Like PCMH Plus, the Cost Cap monitoring plan also relies on patient satisfaction surveys, patient complaints and grievances. While patient experience is a critical piece of good care, survey results do not correlate with the quality of healthcare provided or health outcomes that could be harmed by the Cost Cap and underservice. Complaints and grievances are also unreliable indicators of underservice. Literature reviews have found that the most common patient complaints are about being treated poorly and poor communication with providers. This is entirely understandable. Patients are experts in how they should be treated and communicated with, but most would not know if they were given an inferior treatment or drug to save money.

It is important to note that PCMH Plus consumer notices did not mention the risks of underservice or that providers benefit financially by lowering the costs of members’ care. Consequently, it is not surprising that consumers didn’t file many complaints or grievances about the impact of a program change they were unaware of.

Unlike PCMH Plus and Medicaid, OHS is not proposing to include mystery shopper surveys to assess access to care or patient steering to less appropriate care. OHS has no plans to survey local community providers, safety net providers, constituent workers, local public health departments, or social service organizations to identify underservice. OHS has no plans to monitor marketing materials, patient communications, or decision support tools for evidence of cherry-picking/lemon dropping or steering for underservice.

Also as in PCMH Plus, the Cost Cap monitoring plan relies on shifts in patient risk scores between practices and health systems to identify cherry picking and lemon dropping. Risk scores are assigned to patients by an algorithm, usually proprietary, based on their demographics and diagnoses. Risk scores are meant to reflect the likelihood of incurring high healthcare costs. In PCMH Plus, there is evidence of health systems gaming the risk scoring system for financial gain and/or, far worse, a decline in the health of members in the program.

We’ve collected from advocates only a few examples of the many ways underservice could cause unintended harm that would not be detected by OHS’s monitoring plan.

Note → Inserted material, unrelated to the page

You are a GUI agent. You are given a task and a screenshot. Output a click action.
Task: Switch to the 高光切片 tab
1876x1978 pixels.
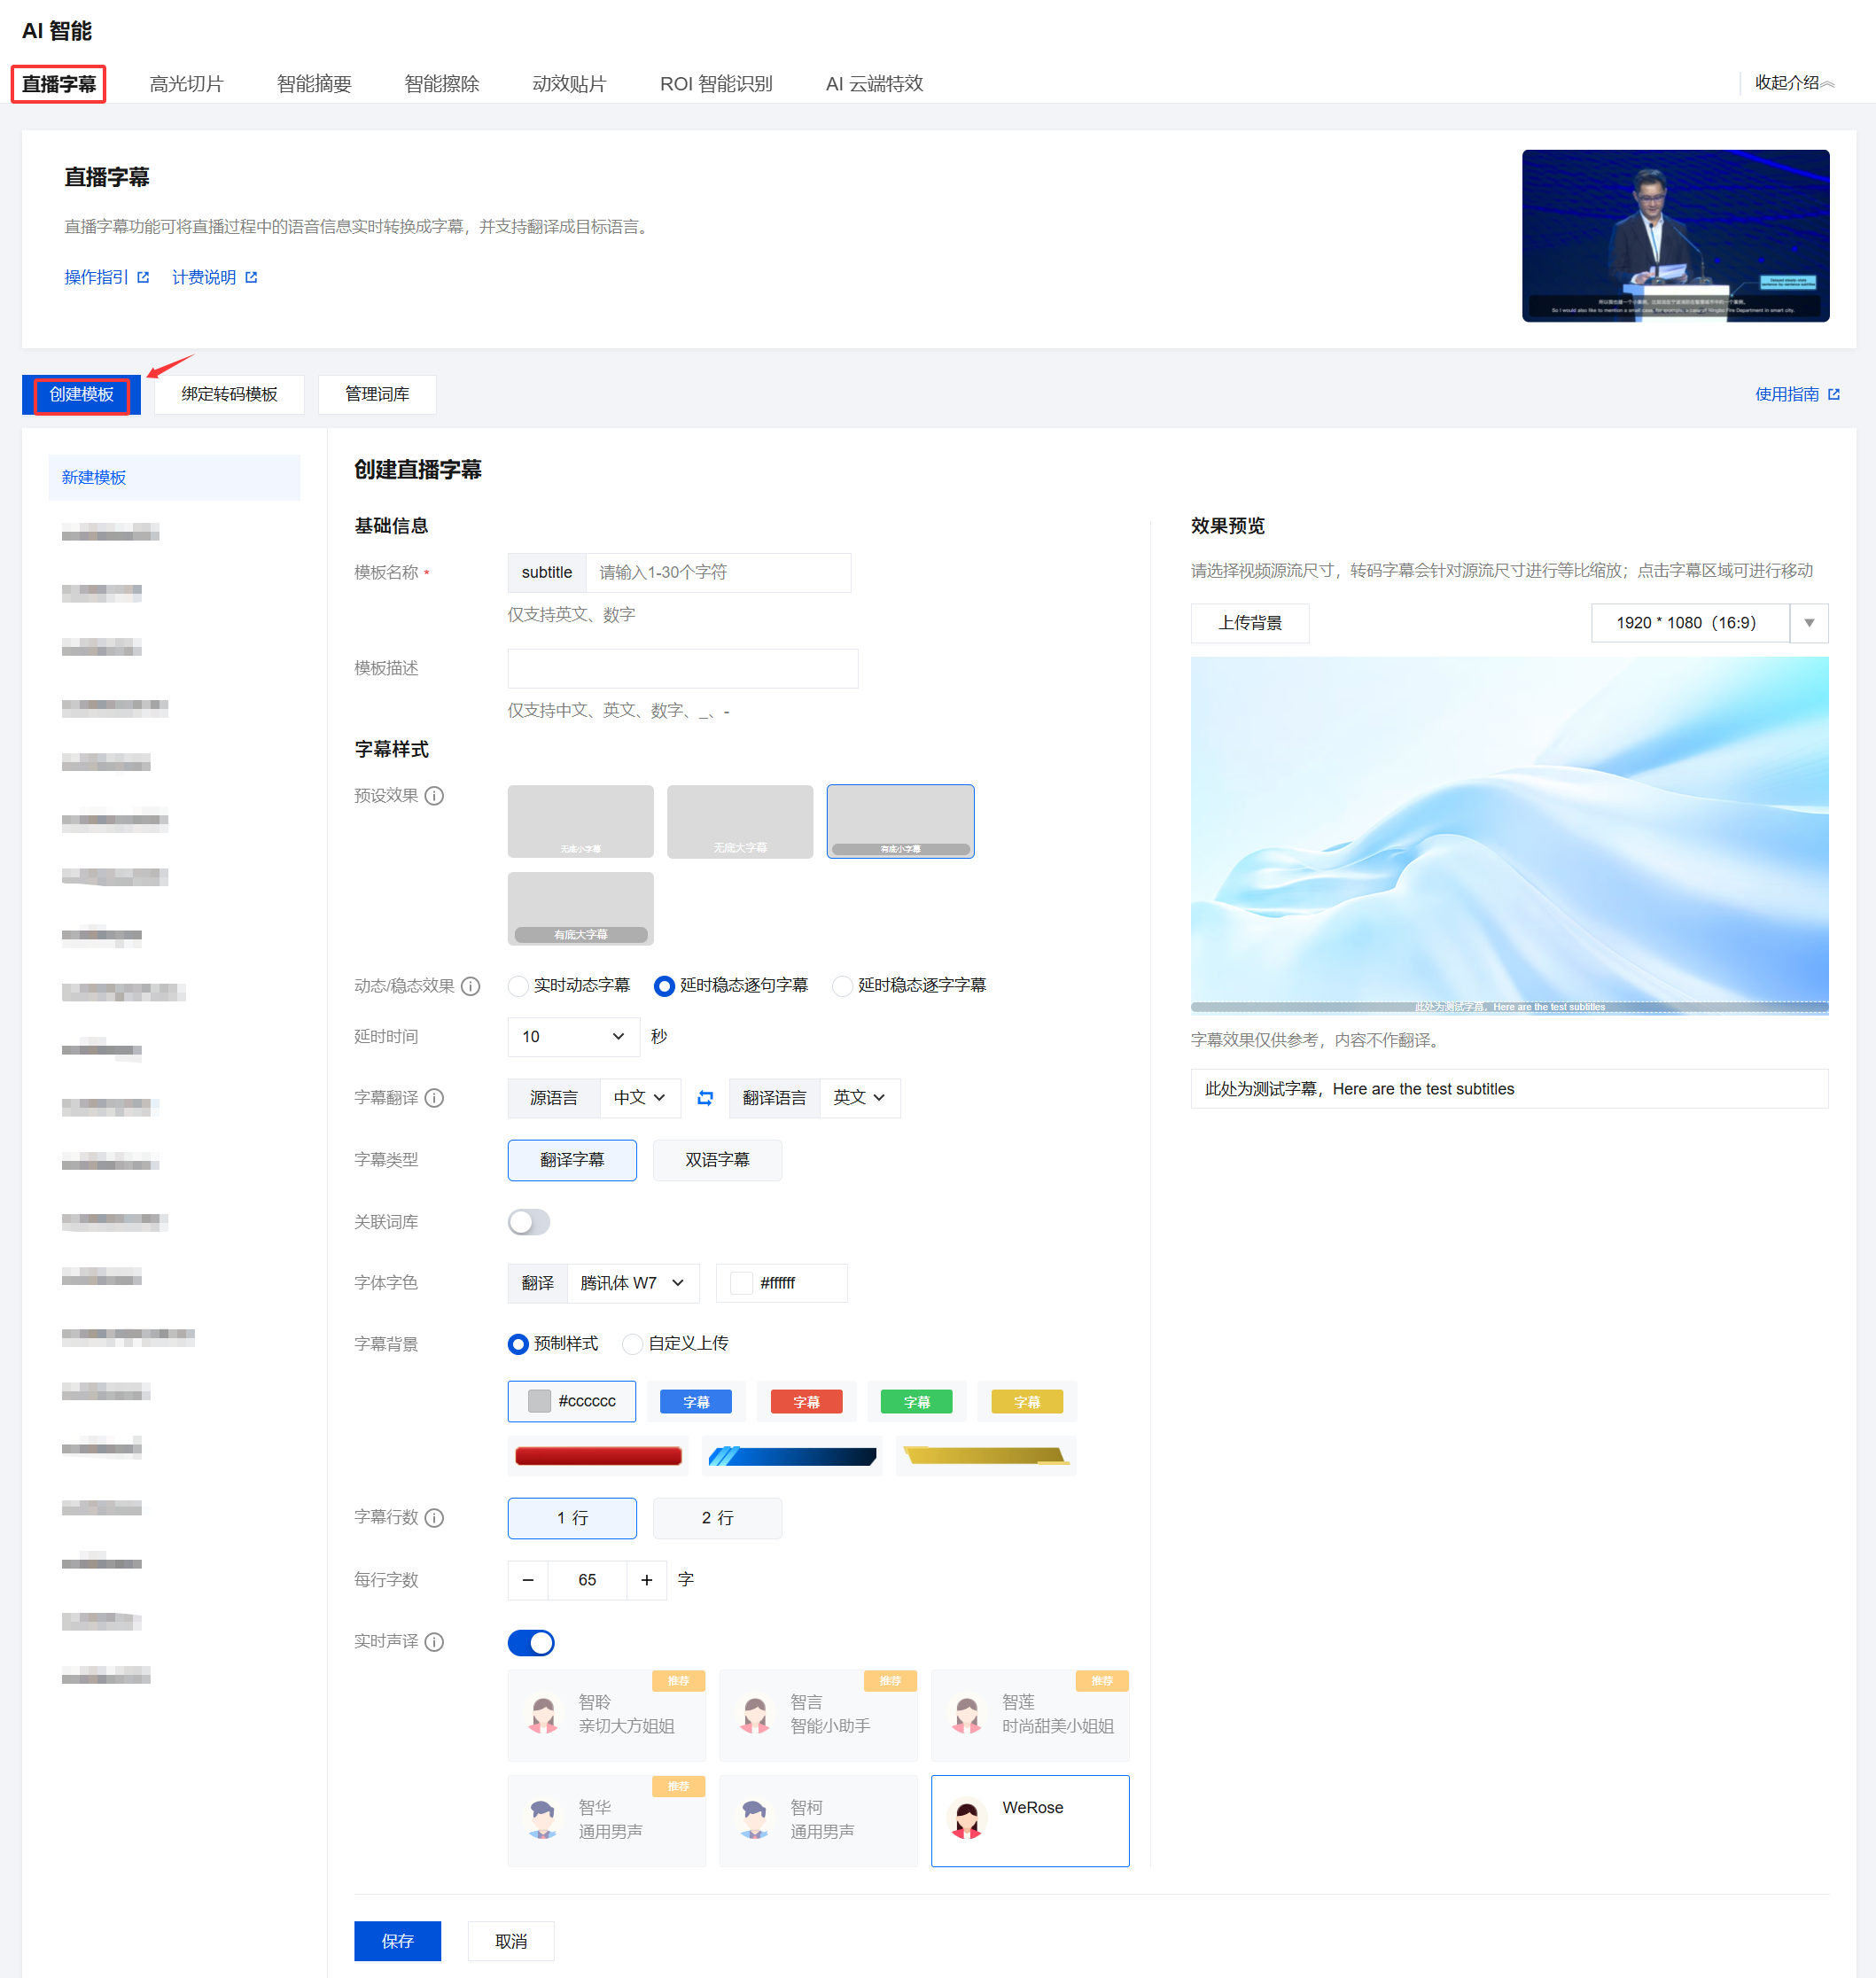coord(186,84)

  • Reducing home health hours and range of services provided
  • Mental health – reductions in access to inpatient care, Intensive Outpatient Programs, limited panel of therapists, less access to therapists who can also prescribe, reducing timing and duration of care, creating more administrative barriers to entering or remaining in therapy, suicides, reduced community placement options to avoid inpatient care and to facilitate discharge, increased suicides, criminal justice involvement, impact on education, family and income impact
  • Substance abuse – longer wait or fewer admissions to inpatient rehabilitation facilities, Intensive Outpatient Programs, and access to therapy as for mental health, more reliance on medication management over therapy, increases in relapses, overdoses, suicide, criminal justice involvement, impact on education, family and income
  • Breast and other cancers – access to reconstructive surgery, latest therapies, mortality or recurrence of cancers due to less follow up care
  • Shift to less effective, less costly medications with more side effects for any condition
  • Fewer transplants, dialysis at home instead of in a facility
  • Denying people with disabilities services or care not related to their disability, that would be provided to anyone else, a higher bar for approval for people with disabilities

It is highly unlikely that OHS’s proposal, either the portion that can be implemented now or the future plan, would detect much underservice. It is important to remember that the lack of evidence is not evidence that there is no underservice.


[1] OHS’s Cost Cap monitoring plan incorrectly labelled adverse selection as “stinting.”